Penghargaan atau award itu diserahkan pimpinan Yayasan Imaculata Autism Boarding School, Dr Immaculata Umiyati di kantornya, Jalan Taman Harapan Baru, Kecamatan Medan Satria, Kota Bekasi, Jawa Barat, Rabu (24/3/2021).

Baca Juga : Anak SD di Wajo Diduga Jadi Korban Rudapaksa Ayah Kandungnya

"Saya sangat terharu atas apa yang telah dilakukan bapak Kompol Jamal ini. Spontanitas dan ketulusan merupakan salah satu ciri khas kepribadiannya yang membuat ia dicintai oleh warga Kota Makassar. Terkhusus di Kecamatan Panakkukang. Ketulusan itu tidak dapat di-desain atau di-setting, itu sudah karunia Tuhan. Biarkan orang anggap pencitraan tapi pesan saya buat bapak tetaplah menjadi seperti ini di manapun ditugaskan," kata Dr Immaculata yang akrab disapa Bunda Ima itu.

Bunda Ima yang merupakan komisioner Komnas Perlindungan Anak Bidang Sosialisasi dan Pemenuhan Hak Anak itu juga mengungkapkan, alasan pemberian penghargaan itu diharapkan dapat menjadi motivasi bagi anggota polisi lainnya. Pihaknya berharap, tindakan yang dilakukan oleh Kompol Jamal dan jajaran mencari contoh untuk petugas lainnya.

"Saya berharap polisi seperti sosok bapak Kompol Jamal ini menjamur, istilahnya sigap menanggapi laporan apalagi terkait tindak pidana yang objek korbannya adalah anak, terima kasih bapak Kompol Jamal sudah memberi perlindungan terhadap anak-anak.

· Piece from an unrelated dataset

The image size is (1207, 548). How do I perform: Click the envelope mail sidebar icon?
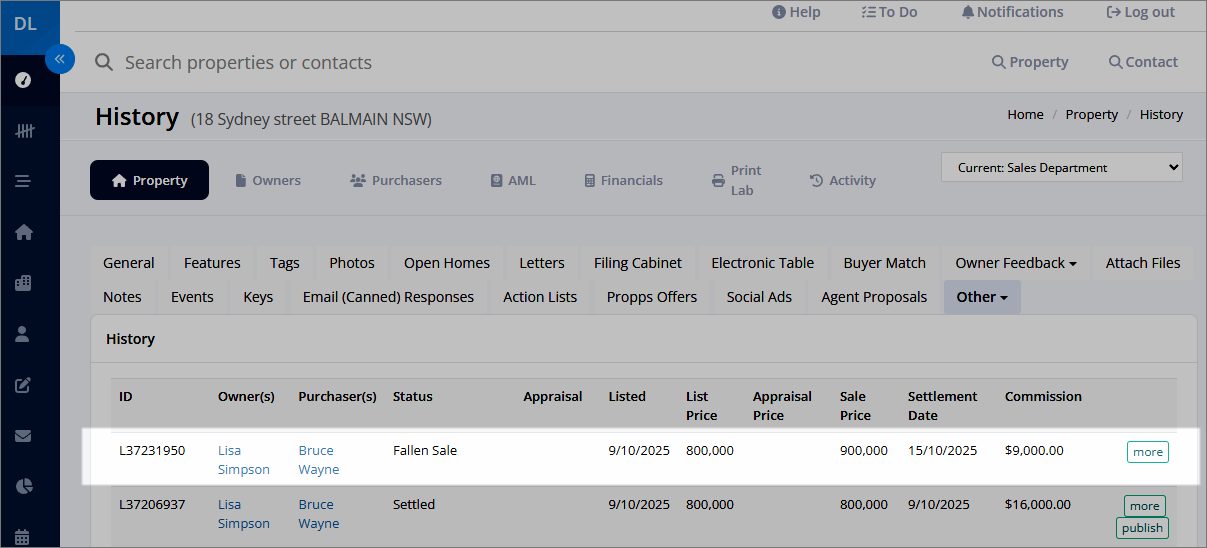click(24, 436)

Semoga banyak anggota polisi yang mengikuti sikap bapak," tambah Bunda Ima setelah memberikan award.

Baca Juga : Pelaku Penganiayaan Anak di Barru Dituntut Ringan, Orang Tua Korban Cari Keadilan

Terkait pemberian award tersebut, Kapolsek Panakkukang, Kompol Jamal Fatur Rakhman mengatakan, penghargaan itu tidak lepas dari kerja sama dari semua kalangan. Penghargaan tersebut berkat sinergitas yang terjalin antara masyarakat dan aparat kepolisian.

"Penghargaan ini tentunya sudah mewakili semua, baik dari anggota di polsek dan masyarakat. Dalam mengungkap kejahatan itu memang tidak mudah, tapi kalau dengan kerja sama tim serta kerja keras, kejahatan apapun itu pasti akan mudah terungkap. Terima kasih semua rekan-rekan," kata Jamal yang alumnus Akademi Kepolisian 2005 yang juga merupakan mantan wakil kepala Satuan Reskrim Polrestabes Makassar.

Adapun kasus yang diungkap Kompol Jamal dan jajarannya hingga mendapatkan penghargaan tersebut yakni kekerasan yang menimpa bayi berumur satu tahun. Bayi inisial GY itu dianiaya secara membabi buta oleh seorang pria bernama Raikhan Parandy (23), hingga menyebabkan luka memar di sekujur wajah sang bayi.

Baca Juga : Profesionalisme Kejari Selayar Dipertanyakan dalam Kasus Kekerasan Anak, Kajari: Jaksa Sudah Banding

Hanya selang beberapa jam, jajaran Polsek Panakkukang berhasil menangkap Raikhan di lokasi persembunyiannya, di Jalan Pettarani 2, Kota Makassar, Selasa (9/2/2021).